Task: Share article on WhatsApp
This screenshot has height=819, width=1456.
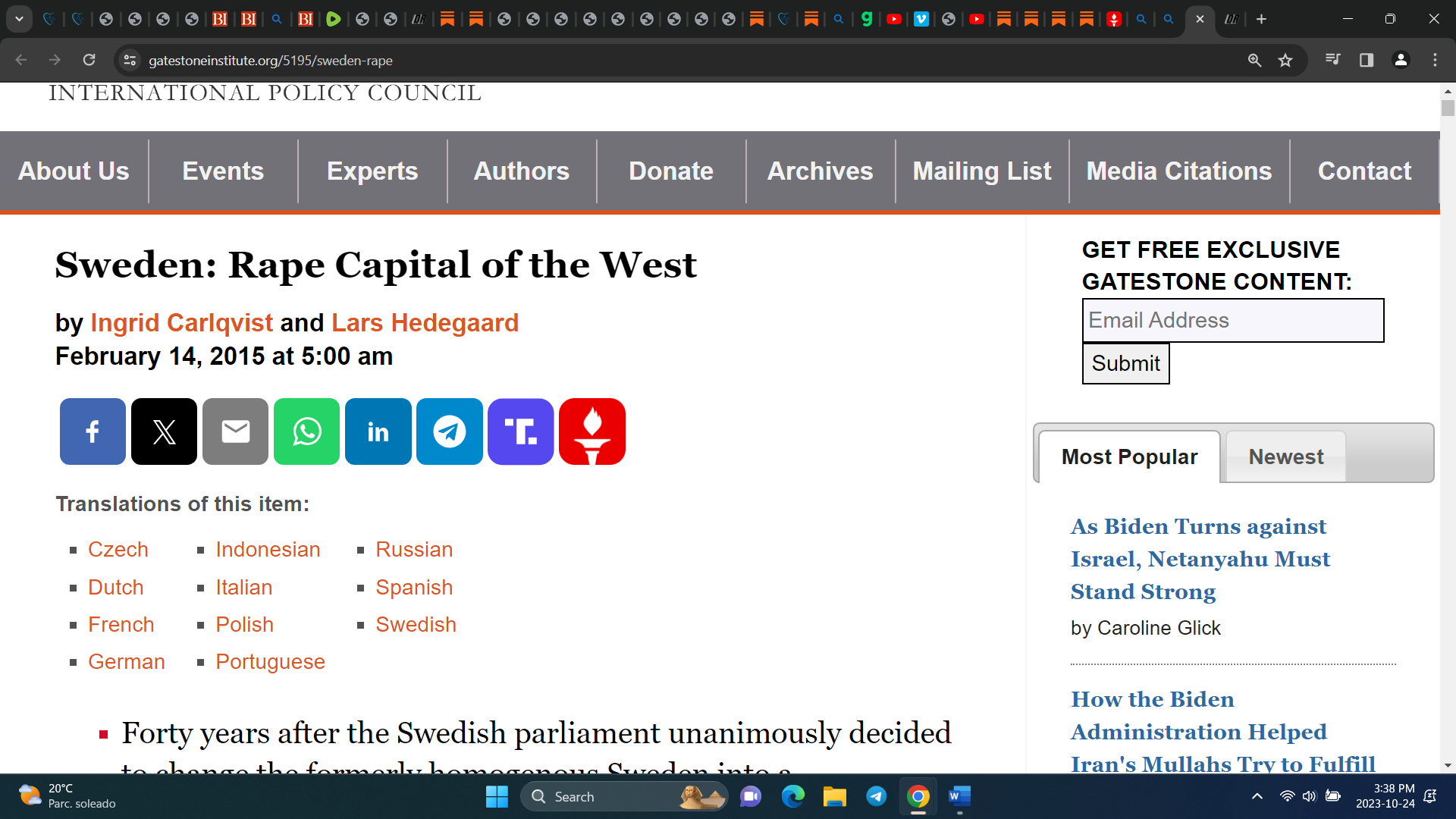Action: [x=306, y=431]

● ● ● ● ● ● ●

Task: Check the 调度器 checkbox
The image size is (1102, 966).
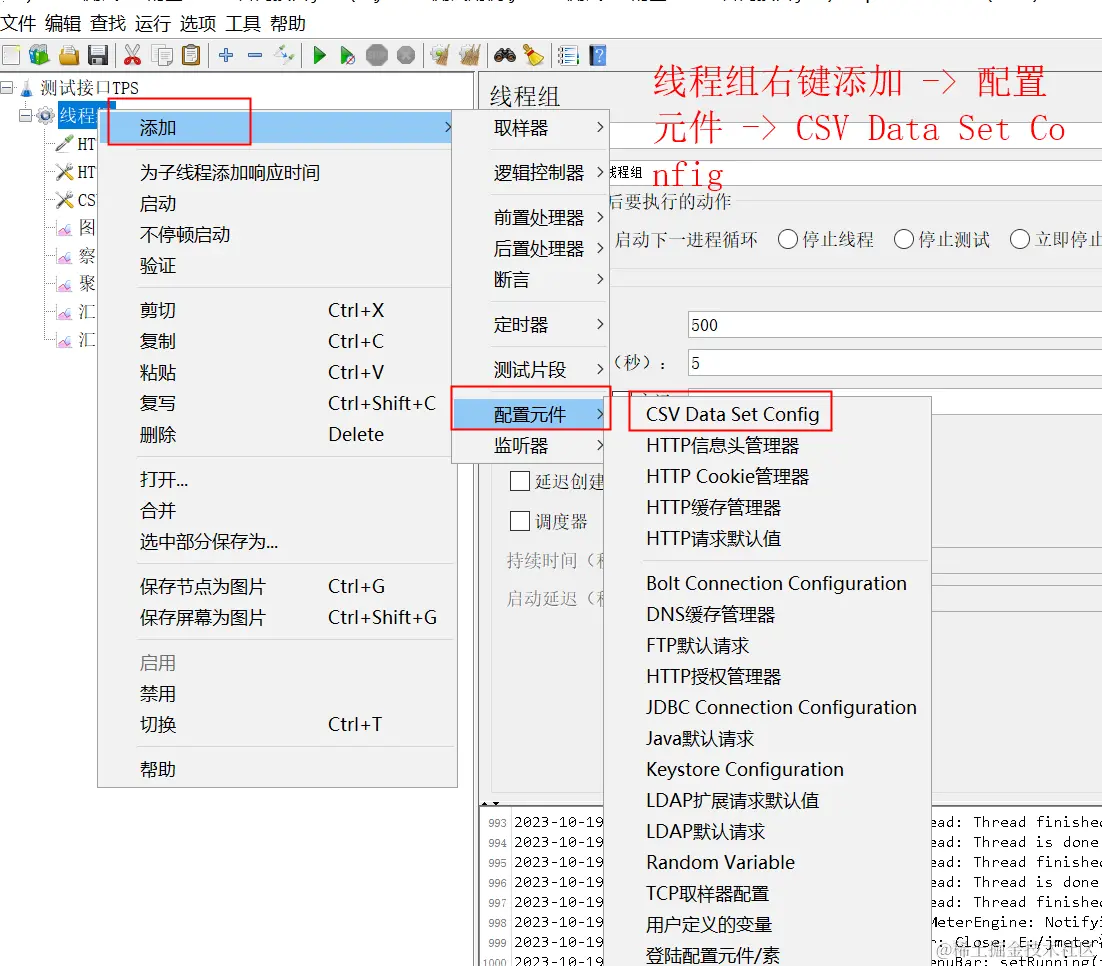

● ● ● ● ● ● ●

*Problem statement:* Rewrite the records from the line containing "Task: Share article on WhatsApp" to the line containing "Action: [x=306, y=431]", both included. Keep every line as it is except the answer coordinates, which should be scaled by 0.65 and rounded to whole numbers with halves rounded up. Leave the pictures out.

*Response for this exercise:*
Task: Share article on WhatsApp
This screenshot has height=819, width=1456.
Action: [x=199, y=280]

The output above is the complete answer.